Abstract
Purpose :
To investigate the association between perilesional fundus autofluorescence (FAF) patterns and the ratio of photoreceptor (PR) and retinal pigment epithelium (RPE) integrity loss on optical coherence tomography (OCT) in patients with geographic atrophy (GA) secondary to age-related macular degeneration (AMD) in the phase 3 OAKS and DERBY trials.
Methods :
Spectralis OCT and FAF images from the OAKS (NCT03525613) and DERBY (NCT03525600) trials, two phase 3, randomized controlled trials of GA secondary to AMD with intravitreal pegcetacoplan were analyzed. RPE and PR integrity loss was measured on OCT in an automated way by previously validated deep learning-based algorithms. Perilesional FAF patterns were graded by a centralized reading center from the trials according to the Classification of Atrophy Meetings criteria. Pooled study eyes and fellow eyes that met the inclusion/exclusion criteria from both trials were divided into four quartiles (Q1-Q4) determined using baseline PR/RPE loss ratios on OCT. The distribution of FAF patterns between the quartiles was analyzed. The association between baseline FAF pattern and growth of automatically measured RPE and PR integrity loss on OCT will be presented at the meeting for the first time.
Results :
FAF and OCT gradings were available for 1317 pooled study and fellow eyes from both trials together. All study eyes had to present mandatory FAF patterns for inclusion. There was a significantly higher number of eyes with the focal pattern in small quartiles compared to high quartiles (p<0.001).
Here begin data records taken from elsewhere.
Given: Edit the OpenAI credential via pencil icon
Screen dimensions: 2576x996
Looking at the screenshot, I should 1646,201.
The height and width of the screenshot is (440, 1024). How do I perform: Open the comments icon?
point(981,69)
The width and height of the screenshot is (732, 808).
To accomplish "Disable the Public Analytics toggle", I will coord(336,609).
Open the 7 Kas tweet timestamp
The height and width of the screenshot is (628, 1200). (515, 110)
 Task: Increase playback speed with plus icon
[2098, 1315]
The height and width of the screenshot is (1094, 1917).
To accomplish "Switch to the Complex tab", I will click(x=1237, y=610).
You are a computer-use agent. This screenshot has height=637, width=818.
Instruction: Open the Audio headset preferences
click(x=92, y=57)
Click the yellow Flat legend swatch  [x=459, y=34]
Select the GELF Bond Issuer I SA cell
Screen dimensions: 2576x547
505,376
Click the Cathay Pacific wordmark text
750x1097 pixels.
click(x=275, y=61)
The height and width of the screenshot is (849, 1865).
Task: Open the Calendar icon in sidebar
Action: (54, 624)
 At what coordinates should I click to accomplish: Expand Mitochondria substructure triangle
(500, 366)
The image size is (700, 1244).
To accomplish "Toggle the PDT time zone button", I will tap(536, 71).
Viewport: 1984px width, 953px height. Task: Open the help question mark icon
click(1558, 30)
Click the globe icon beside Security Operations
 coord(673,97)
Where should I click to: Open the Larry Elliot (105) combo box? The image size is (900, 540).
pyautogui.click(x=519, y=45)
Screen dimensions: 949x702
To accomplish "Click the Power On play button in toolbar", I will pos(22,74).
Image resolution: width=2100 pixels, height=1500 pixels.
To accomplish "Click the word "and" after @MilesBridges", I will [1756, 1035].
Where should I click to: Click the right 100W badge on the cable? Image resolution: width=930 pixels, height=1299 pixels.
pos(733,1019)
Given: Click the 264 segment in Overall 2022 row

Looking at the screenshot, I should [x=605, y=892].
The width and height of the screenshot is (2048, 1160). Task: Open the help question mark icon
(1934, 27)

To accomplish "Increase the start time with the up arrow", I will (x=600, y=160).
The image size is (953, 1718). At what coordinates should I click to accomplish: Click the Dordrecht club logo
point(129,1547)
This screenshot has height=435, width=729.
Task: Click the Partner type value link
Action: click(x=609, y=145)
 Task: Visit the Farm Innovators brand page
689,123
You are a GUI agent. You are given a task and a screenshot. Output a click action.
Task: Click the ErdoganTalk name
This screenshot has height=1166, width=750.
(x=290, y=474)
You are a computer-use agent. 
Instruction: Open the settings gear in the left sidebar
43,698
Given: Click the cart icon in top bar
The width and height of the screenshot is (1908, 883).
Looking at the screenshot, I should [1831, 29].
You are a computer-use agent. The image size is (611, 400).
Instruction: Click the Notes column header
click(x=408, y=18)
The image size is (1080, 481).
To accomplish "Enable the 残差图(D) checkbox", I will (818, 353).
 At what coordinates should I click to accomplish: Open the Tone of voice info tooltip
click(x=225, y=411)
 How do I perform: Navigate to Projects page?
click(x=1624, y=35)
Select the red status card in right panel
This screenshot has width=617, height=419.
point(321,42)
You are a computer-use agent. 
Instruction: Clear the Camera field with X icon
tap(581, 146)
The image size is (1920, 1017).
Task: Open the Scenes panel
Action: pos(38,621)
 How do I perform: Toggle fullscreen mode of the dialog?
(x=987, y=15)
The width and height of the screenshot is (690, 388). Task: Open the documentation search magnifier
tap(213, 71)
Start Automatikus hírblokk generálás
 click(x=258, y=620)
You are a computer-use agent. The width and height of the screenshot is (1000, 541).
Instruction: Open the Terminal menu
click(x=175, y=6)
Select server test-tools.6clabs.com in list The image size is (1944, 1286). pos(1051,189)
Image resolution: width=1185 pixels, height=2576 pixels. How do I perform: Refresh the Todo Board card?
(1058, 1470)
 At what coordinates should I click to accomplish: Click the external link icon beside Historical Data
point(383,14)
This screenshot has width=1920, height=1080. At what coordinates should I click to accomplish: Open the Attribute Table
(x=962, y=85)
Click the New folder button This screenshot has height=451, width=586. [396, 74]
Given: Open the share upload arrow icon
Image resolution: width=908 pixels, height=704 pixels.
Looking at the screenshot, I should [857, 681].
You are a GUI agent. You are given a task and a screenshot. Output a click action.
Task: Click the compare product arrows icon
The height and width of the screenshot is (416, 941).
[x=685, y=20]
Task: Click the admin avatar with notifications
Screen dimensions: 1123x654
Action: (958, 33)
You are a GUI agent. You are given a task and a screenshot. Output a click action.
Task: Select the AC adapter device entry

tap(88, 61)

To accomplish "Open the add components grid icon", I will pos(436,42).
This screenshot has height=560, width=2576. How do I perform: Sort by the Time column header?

The diffuse-trickling pattern was significantly more present in high quartiles compared to low quartiles (p=0.005) reflecting the high density of pseudodrusen as a known marker of GA progression. The banded and patchy pattern did not show a significant difference between the quartiles. The distribution of FAF patterns between PR/RPE loss ratios per quartile is summarized in Figure 1.
Conclusions :
Perilesional FAF patterns are associated with baseline PR/RPE loss ratios and disease activity on OCT in a very variable manner. This finding supports the use of automated measurements of PR/RPE loss ratios on OCT as a reliable biomarker for risk stratification in GA patients rather than specific FAF patterns. This will help in personalized patient selection as well as treatment management of GA patients in clinical routine.
This abstract was presented at the 2024 ARVO Annual Meeting, held in Seattle, WA, May 5-9, 2024.